» DIE DATEN
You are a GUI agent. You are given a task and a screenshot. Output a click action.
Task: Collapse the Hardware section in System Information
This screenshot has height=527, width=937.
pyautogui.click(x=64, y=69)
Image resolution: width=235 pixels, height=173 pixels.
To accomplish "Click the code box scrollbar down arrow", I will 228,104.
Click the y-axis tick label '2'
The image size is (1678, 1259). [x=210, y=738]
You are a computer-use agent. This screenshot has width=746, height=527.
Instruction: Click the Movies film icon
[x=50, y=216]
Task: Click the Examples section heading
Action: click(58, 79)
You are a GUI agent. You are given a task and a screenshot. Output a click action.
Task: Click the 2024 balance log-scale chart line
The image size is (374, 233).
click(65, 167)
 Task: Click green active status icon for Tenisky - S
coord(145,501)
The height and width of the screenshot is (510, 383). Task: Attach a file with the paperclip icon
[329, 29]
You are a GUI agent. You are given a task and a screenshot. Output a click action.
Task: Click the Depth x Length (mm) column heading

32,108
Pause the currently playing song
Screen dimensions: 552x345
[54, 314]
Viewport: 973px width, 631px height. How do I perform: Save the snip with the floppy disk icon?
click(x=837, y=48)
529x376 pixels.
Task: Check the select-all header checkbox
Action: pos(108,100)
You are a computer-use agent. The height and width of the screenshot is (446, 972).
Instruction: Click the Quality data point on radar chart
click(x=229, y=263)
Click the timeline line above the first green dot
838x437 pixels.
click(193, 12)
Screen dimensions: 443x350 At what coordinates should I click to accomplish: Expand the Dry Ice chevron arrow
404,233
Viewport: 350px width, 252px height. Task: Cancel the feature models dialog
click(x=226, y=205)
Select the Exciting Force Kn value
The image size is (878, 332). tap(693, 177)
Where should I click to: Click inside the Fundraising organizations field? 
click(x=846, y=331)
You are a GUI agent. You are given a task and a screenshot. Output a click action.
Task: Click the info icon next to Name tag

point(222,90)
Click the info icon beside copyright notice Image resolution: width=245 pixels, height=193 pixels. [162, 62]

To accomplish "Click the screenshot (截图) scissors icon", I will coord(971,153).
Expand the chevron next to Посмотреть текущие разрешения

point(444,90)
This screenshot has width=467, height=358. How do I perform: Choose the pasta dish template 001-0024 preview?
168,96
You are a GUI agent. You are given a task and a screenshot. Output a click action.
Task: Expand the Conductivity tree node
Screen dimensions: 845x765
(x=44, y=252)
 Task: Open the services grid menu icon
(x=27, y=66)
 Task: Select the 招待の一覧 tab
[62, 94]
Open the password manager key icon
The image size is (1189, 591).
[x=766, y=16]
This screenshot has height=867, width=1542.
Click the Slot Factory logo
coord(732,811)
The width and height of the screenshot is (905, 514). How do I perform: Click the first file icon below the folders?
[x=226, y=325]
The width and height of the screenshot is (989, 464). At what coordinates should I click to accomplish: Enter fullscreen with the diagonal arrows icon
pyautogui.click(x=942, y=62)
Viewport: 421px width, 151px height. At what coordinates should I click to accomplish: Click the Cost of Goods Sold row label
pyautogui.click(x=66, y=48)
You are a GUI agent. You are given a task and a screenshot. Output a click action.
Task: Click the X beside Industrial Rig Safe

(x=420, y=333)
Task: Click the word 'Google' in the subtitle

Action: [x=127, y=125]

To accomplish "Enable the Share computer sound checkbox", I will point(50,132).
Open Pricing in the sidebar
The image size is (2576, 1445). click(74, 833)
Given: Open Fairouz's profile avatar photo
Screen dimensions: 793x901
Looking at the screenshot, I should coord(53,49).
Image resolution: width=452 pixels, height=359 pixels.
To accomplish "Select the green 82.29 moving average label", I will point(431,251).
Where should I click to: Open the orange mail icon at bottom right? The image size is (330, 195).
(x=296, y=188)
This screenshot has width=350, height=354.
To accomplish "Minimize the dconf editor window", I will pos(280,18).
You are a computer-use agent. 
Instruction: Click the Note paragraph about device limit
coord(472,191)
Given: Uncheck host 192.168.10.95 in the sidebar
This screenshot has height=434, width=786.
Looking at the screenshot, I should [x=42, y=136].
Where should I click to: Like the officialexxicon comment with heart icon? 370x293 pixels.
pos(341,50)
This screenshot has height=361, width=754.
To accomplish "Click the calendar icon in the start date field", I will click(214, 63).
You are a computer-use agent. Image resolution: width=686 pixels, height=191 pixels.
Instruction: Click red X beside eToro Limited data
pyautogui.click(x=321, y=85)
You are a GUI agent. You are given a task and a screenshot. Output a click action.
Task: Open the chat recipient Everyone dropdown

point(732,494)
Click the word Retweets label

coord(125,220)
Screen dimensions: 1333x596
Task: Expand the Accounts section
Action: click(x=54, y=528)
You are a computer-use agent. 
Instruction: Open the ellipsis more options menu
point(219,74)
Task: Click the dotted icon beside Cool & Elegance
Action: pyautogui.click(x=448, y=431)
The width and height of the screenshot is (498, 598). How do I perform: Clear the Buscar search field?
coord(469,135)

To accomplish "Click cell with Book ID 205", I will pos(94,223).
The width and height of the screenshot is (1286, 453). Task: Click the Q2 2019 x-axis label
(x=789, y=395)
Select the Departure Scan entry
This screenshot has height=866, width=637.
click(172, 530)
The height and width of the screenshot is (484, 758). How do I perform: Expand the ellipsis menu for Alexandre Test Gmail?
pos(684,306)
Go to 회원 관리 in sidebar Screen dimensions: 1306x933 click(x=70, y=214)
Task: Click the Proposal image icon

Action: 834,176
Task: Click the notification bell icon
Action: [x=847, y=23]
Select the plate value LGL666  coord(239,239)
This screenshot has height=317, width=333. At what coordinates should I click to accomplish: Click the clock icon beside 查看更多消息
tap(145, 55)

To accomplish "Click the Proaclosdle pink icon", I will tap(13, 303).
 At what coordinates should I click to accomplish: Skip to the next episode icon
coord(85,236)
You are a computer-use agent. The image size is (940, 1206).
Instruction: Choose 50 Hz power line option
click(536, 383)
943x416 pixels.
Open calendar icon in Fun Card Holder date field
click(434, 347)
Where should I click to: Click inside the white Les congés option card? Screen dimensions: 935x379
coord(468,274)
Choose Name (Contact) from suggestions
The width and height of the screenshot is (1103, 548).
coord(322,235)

» DEINE AUFGABE
Schreib die Daten oben vollständig und Zeile für Zeile ab, ohne etwas daran zu ändern.

» ENDERGEBNIS
You are a GUI agent. You are given a task and a screenshot. Output a click action.
Task: Collapse the Hardware section in System Information
This screenshot has height=527, width=937.
pyautogui.click(x=64, y=69)
Image resolution: width=235 pixels, height=173 pixels.
To accomplish "Click the code box scrollbar down arrow", I will 228,104.
Click the y-axis tick label '2'
The image size is (1678, 1259). [x=210, y=738]
You are a computer-use agent. This screenshot has width=746, height=527.
Instruction: Click the Movies film icon
[x=50, y=216]
Task: Click the Examples section heading
Action: click(58, 79)
You are a GUI agent. You are given a task and a screenshot. Output a click action.
Task: Click the 2024 balance log-scale chart line
The image size is (374, 233).
click(65, 167)
 Task: Click green active status icon for Tenisky - S
coord(145,501)
The height and width of the screenshot is (510, 383). Task: Attach a file with the paperclip icon
[329, 29]
You are a GUI agent. You are given a task and a screenshot. Output a click action.
Task: Click the Depth x Length (mm) column heading

32,108
Pause the currently playing song
Screen dimensions: 552x345
[54, 314]
Viewport: 973px width, 631px height. How do I perform: Save the snip with the floppy disk icon?
click(x=837, y=48)
529x376 pixels.
Task: Check the select-all header checkbox
Action: pos(108,100)
You are a computer-use agent. The height and width of the screenshot is (446, 972).
Instruction: Click the Quality data point on radar chart
click(x=229, y=263)
Click the timeline line above the first green dot
838x437 pixels.
click(193, 12)
Screen dimensions: 443x350 At what coordinates should I click to accomplish: Expand the Dry Ice chevron arrow
404,233
Viewport: 350px width, 252px height. Task: Cancel the feature models dialog
click(x=226, y=205)
Select the Exciting Force Kn value
The image size is (878, 332). tap(693, 177)
Where should I click to: Click inside the Fundraising organizations field? 
click(x=846, y=331)
You are a GUI agent. You are given a task and a screenshot. Output a click action.
Task: Click the info icon next to Name tag

point(222,90)
Click the info icon beside copyright notice Image resolution: width=245 pixels, height=193 pixels. [162, 62]

To accomplish "Click the screenshot (截图) scissors icon", I will coord(971,153).
Expand the chevron next to Посмотреть текущие разрешения

point(444,90)
This screenshot has width=467, height=358. How do I perform: Choose the pasta dish template 001-0024 preview?
168,96
You are a GUI agent. You are given a task and a screenshot. Output a click action.
Task: Expand the Conductivity tree node
Screen dimensions: 845x765
(x=44, y=252)
 Task: Open the services grid menu icon
(x=27, y=66)
 Task: Select the 招待の一覧 tab
[62, 94]
Open the password manager key icon
The image size is (1189, 591).
[x=766, y=16]
This screenshot has height=867, width=1542.
Click the Slot Factory logo
coord(732,811)
The width and height of the screenshot is (905, 514). How do I perform: Click the first file icon below the folders?
[x=226, y=325]
The width and height of the screenshot is (989, 464). At what coordinates should I click to accomplish: Enter fullscreen with the diagonal arrows icon
pyautogui.click(x=942, y=62)
Viewport: 421px width, 151px height. At what coordinates should I click to accomplish: Click the Cost of Goods Sold row label
pyautogui.click(x=66, y=48)
You are a GUI agent. You are given a task and a screenshot. Output a click action.
Task: Click the X beside Industrial Rig Safe

(x=420, y=333)
Task: Click the word 'Google' in the subtitle

Action: [x=127, y=125]

To accomplish "Enable the Share computer sound checkbox", I will point(50,132).
Open Pricing in the sidebar
The image size is (2576, 1445). click(74, 833)
Given: Open Fairouz's profile avatar photo
Screen dimensions: 793x901
Looking at the screenshot, I should coord(53,49).
Image resolution: width=452 pixels, height=359 pixels.
To accomplish "Select the green 82.29 moving average label", I will point(431,251).
Where should I click to: Open the orange mail icon at bottom right? The image size is (330, 195).
(x=296, y=188)
This screenshot has width=350, height=354.
To accomplish "Minimize the dconf editor window", I will pos(280,18).
You are a computer-use agent. 
Instruction: Click the Note paragraph about device limit
coord(472,191)
Given: Uncheck host 192.168.10.95 in the sidebar
This screenshot has height=434, width=786.
Looking at the screenshot, I should [x=42, y=136].
Where should I click to: Like the officialexxicon comment with heart icon? 370x293 pixels.
pos(341,50)
This screenshot has height=361, width=754.
To accomplish "Click the calendar icon in the start date field", I will click(214, 63).
You are a computer-use agent. Image resolution: width=686 pixels, height=191 pixels.
Instruction: Click red X beside eToro Limited data
pyautogui.click(x=321, y=85)
You are a GUI agent. You are given a task and a screenshot. Output a click action.
Task: Open the chat recipient Everyone dropdown

point(732,494)
Click the word Retweets label

coord(125,220)
Screen dimensions: 1333x596
Task: Expand the Accounts section
Action: click(x=54, y=528)
You are a computer-use agent. 
Instruction: Open the ellipsis more options menu
point(219,74)
Task: Click the dotted icon beside Cool & Elegance
Action: pyautogui.click(x=448, y=431)
The width and height of the screenshot is (498, 598). How do I perform: Clear the Buscar search field?
coord(469,135)

To accomplish "Click cell with Book ID 205", I will pos(94,223).
The width and height of the screenshot is (1286, 453). Task: Click the Q2 2019 x-axis label
(x=789, y=395)
Select the Departure Scan entry
This screenshot has height=866, width=637.
click(172, 530)
The height and width of the screenshot is (484, 758). How do I perform: Expand the ellipsis menu for Alexandre Test Gmail?
pos(684,306)
Go to 회원 관리 in sidebar Screen dimensions: 1306x933 click(x=70, y=214)
Task: Click the Proposal image icon

Action: 834,176
Task: Click the notification bell icon
Action: [x=847, y=23]
Select the plate value LGL666  coord(239,239)
This screenshot has height=317, width=333. At what coordinates should I click to accomplish: Click the clock icon beside 查看更多消息
tap(145, 55)

To accomplish "Click the Proaclosdle pink icon", I will tap(13, 303).
 At what coordinates should I click to accomplish: Skip to the next episode icon
coord(85,236)
You are a computer-use agent. The image size is (940, 1206).
Instruction: Choose 50 Hz power line option
click(536, 383)
943x416 pixels.
Open calendar icon in Fun Card Holder date field
click(434, 347)
Where should I click to: Click inside the white Les congés option card? Screen dimensions: 935x379
coord(468,274)
Choose Name (Contact) from suggestions
The width and height of the screenshot is (1103, 548).
coord(322,235)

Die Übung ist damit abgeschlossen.